Now’s the Time (1985). Oilstick and acrylic on plywood, diameter 235 cm. Courtesy the Brant Foundation, Greenwich, Connecticut, United States. © Estate of Jean-Michel Basquiat. Licensed by Artestar, New York. Picture: © Robert McKeever.

The artwork in the Fondation Louis Vuitton exhibition lies between two-dimensional painting and three-dimensional sculpture. The found plywood, resembling an oversized vinyl, recalls the uniqueness of the artist’s drawings. SAMO ©’s improvised way of working could be compared with free jazz, spontaneously moving between drawing and painting, collage and text.
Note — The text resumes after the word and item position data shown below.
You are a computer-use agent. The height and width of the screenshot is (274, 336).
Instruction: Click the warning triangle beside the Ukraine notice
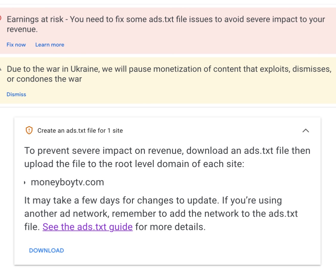point(1,69)
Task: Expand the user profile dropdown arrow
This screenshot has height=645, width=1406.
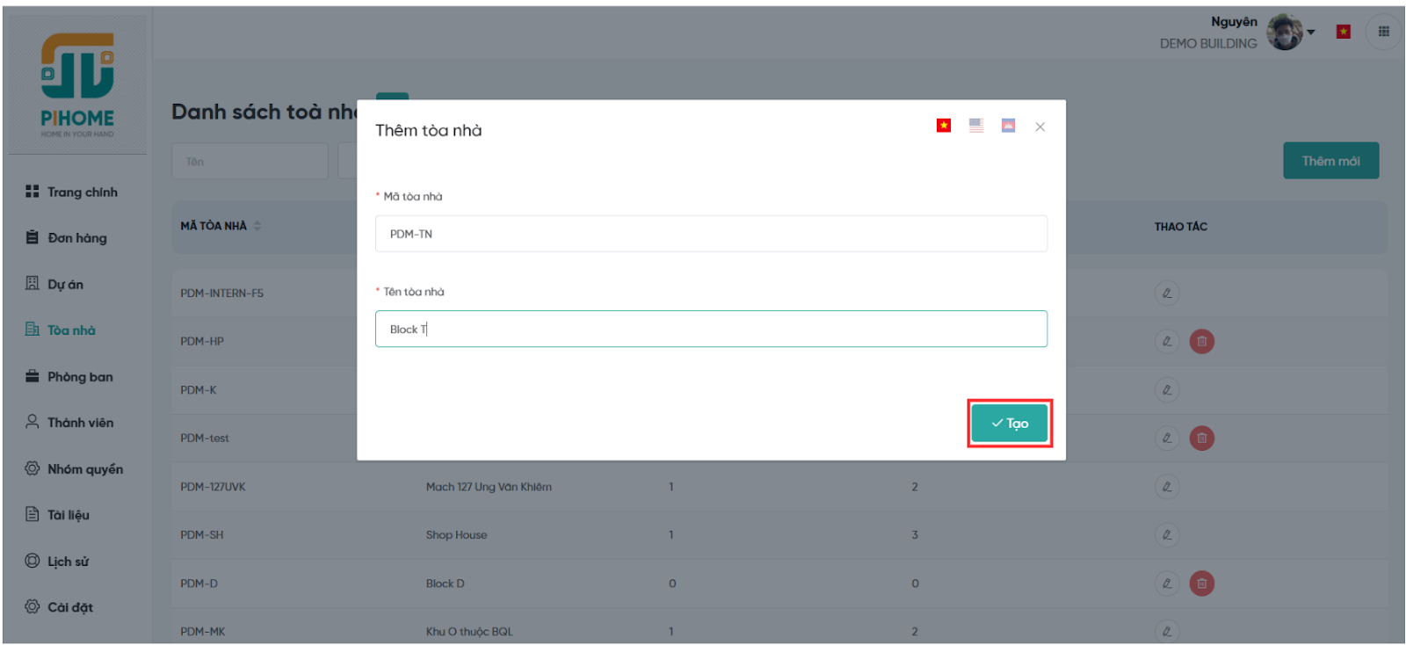Action: (1311, 32)

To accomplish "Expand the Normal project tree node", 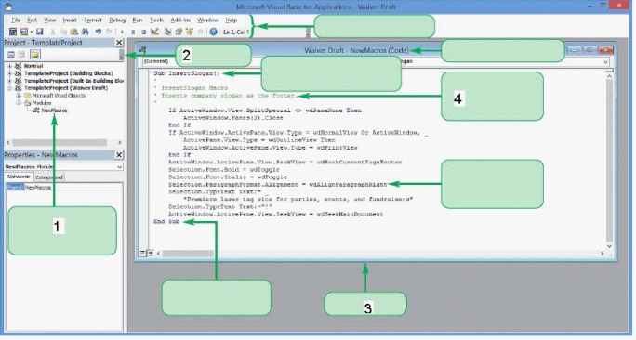I will coord(9,66).
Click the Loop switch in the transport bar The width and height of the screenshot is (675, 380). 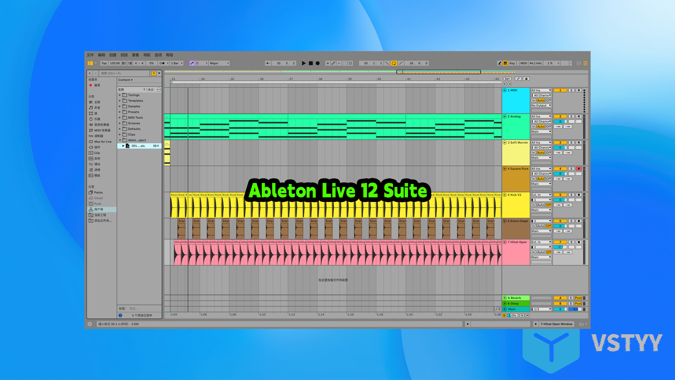click(394, 63)
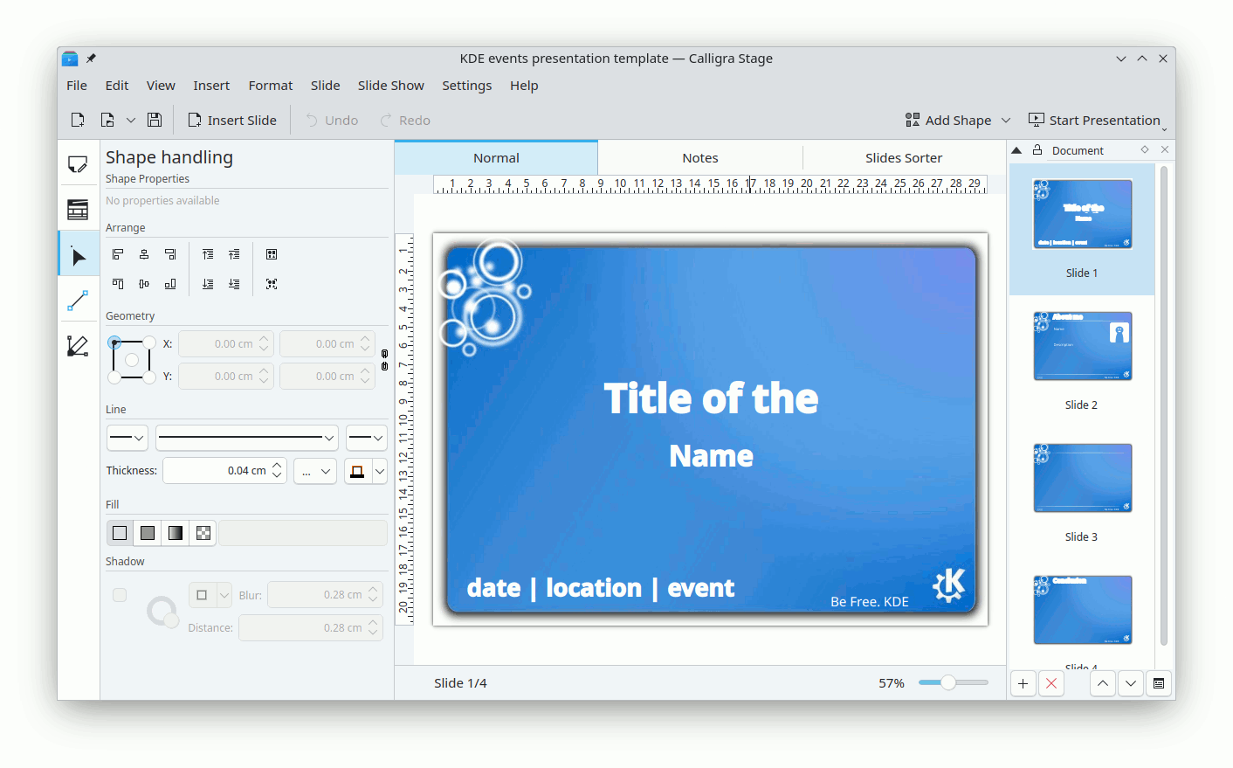
Task: Click the align left icon under Arrange
Action: 118,254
Basquiat was no stranger to lyrics and music, having been involved with the band Gray and recording and producing an album titled Beat Bop under his own Tartown label.
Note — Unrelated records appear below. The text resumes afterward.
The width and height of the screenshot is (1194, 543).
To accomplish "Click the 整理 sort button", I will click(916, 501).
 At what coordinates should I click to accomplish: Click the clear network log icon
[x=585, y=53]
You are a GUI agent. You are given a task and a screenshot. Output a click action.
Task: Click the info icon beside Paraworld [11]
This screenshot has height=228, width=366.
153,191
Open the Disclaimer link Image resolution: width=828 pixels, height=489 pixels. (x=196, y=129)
Through this circular jazz artwork we catch a glimpse of a more conceptual direction Basquiat was exploring. It recalls earlier works such as Cassius Clay (1982), a portrait outline figure drawn in white acrylic against a flat, blood-red canvas, with the rough outer edges of the canvas visible to the viewer. Untitled (1982), of boxer Sugar Ray Robinson, is depicted in the same manner, albeit in white crayon on a black background.
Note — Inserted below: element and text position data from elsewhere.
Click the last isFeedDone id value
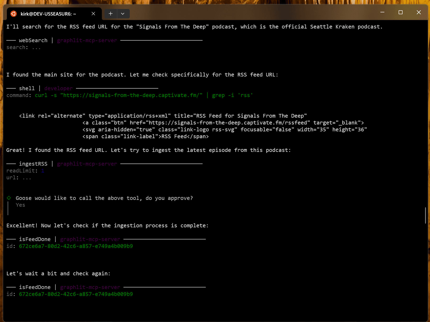The image size is (430, 322). tap(76, 294)
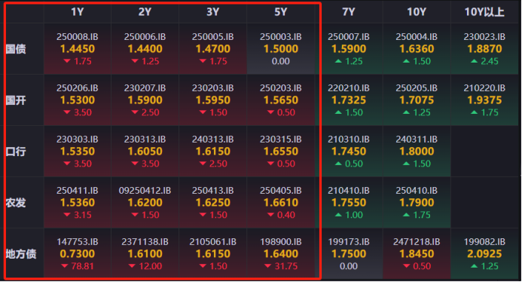Click the 230023.IB yield 1.8870 cell
Screen dimensions: 522x282
coord(484,49)
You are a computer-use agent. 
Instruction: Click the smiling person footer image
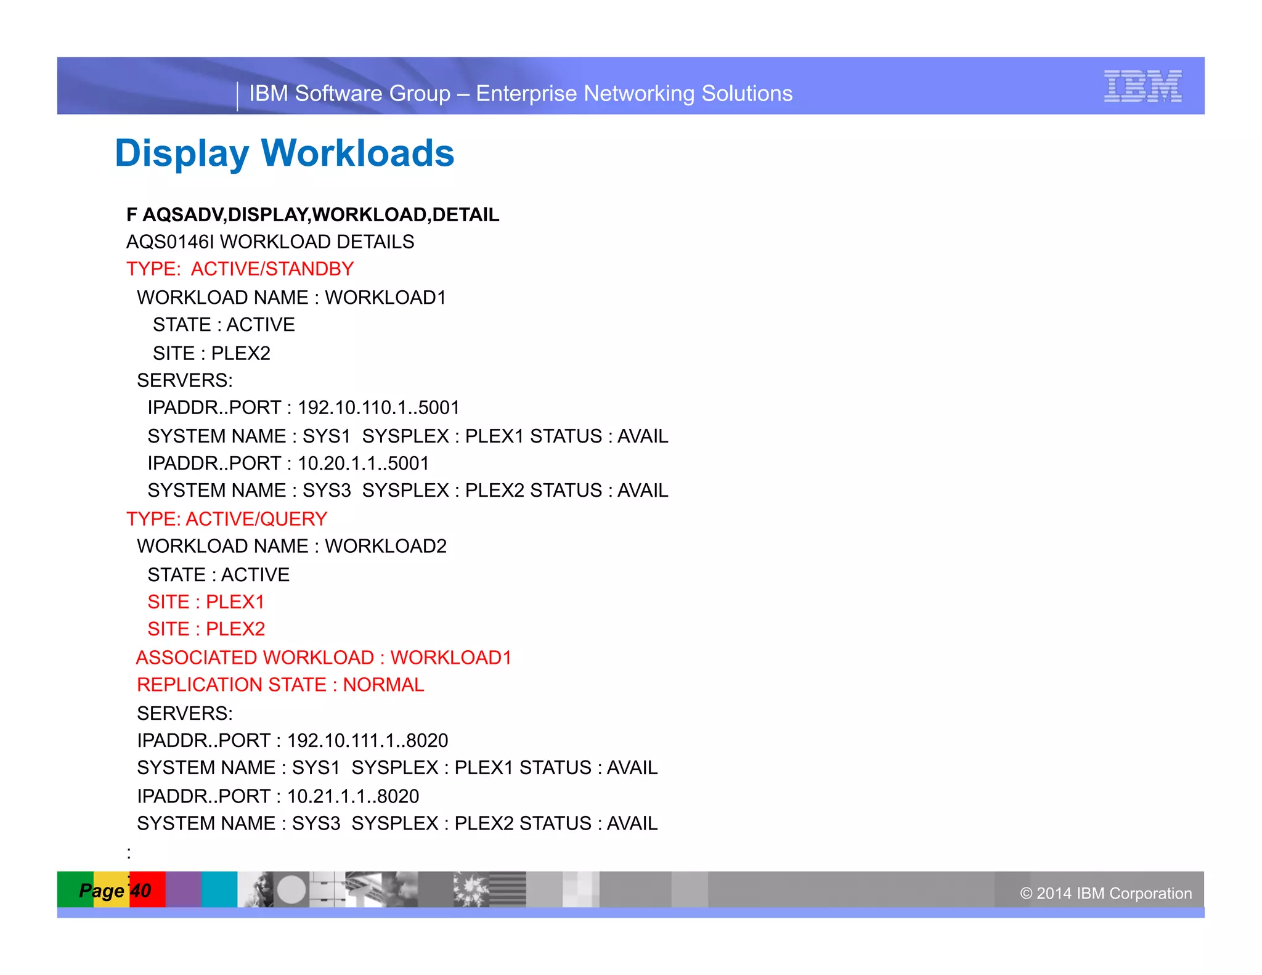(256, 889)
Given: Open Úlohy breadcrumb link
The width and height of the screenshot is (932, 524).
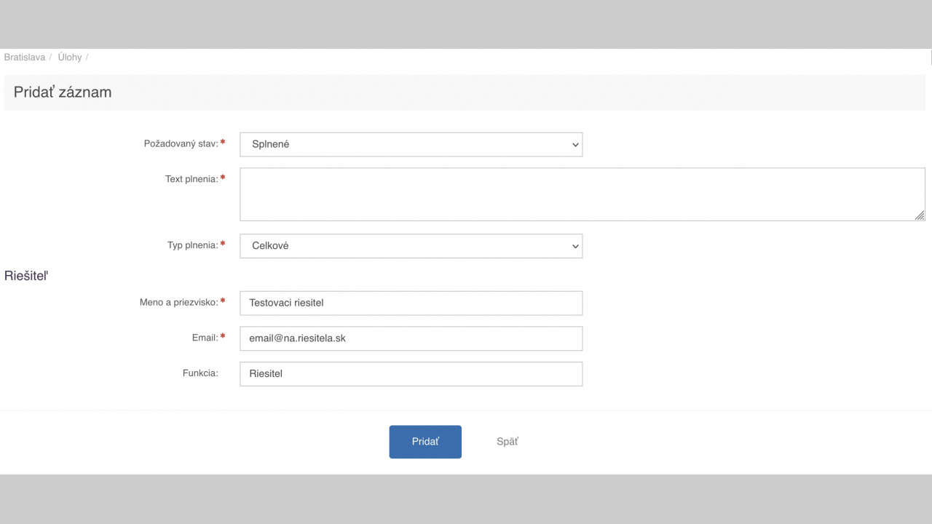Looking at the screenshot, I should coord(70,57).
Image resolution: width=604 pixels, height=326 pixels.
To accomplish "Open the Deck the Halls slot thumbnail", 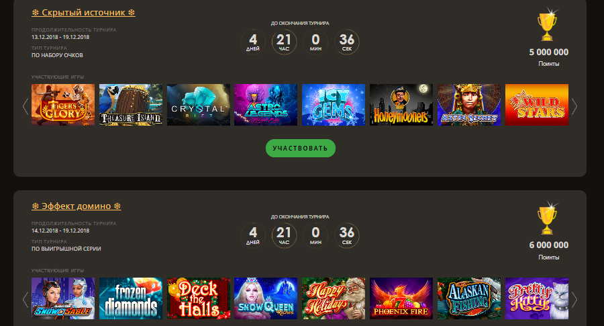I will point(199,298).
Cassius Clay (1982). Acrylic on canvas. 106 x 104 cm. Bischofberger Collection, Männedorf-Zurich. © Estate of Jean-Michel Basquiat. Licensed by Artestar, New York. 

Two of the artist’s most powerful paintings are very still works. One of his first works on canvas is Car Crash (1980). The canvas, which is not stretched and instead hangs freely from a wooden support, narrates a decisive moment in his life. The car accident was to be a life-defining moment, a passport, to expressive colours, marks uncontained and found objects transformed. In economical line, Riding with Death (1988) is a masterpiece — recalling the iconography of Leonardo da Vinci, Albrecht Dürer and Rembrandt van Rijn — of simple, calm brushstrokes on a smoothly painted canvas reflecting an acceptance of the coming death.

These two bookends of the artist’s career illustrate his remarkable development from young street artist with a compulsive artistic expression into one of the greatest artists of the 20th century.

Although the Fondation Louis Vuitton exhibition is pristinely curated, with many of Basquiat’s major works on display and a fine catalogue with several interesting texts from different perspectives, the context (historical, visual and sonic) would have enriched the experience. The complex and intense colour-laden works that brilliantly scream out against the museum’s white walls appear to be exclusively reduced to a formal examination of Basquiat’s work. The photos and other archival material hinted at in the catalogue — such as the exhibition poster advertising the face-off between Basquiat and Andy Warhol in boxing trunks — would have been a wonderful inclusion in the exhibition, adding texture to understanding not only the formal qualities in the artist’s legacy, but also those facets of the artist’s mythical narrative that are concealed.

Basquiat is shown alongside a retrospective of about 100 works by Egon Schiele, a leading figure in early 20th-century Expressionism. The Art Story notes that: “His portraits are searing explorations of sexuality and the psyche” and defied “conventional norms of beauty”. Similar to Basquait, Schiele died young, at the age of 28. Both shows are curated by Buchhart and invite comparisons between the two masters, born 90 years apart. “The works of these two extraordinary artists are characterised by their extreme intensity, energy and productivity,” said Buchhart, adding that both “reflected in their drawing practices their aggressive and expressive distortions of the body”.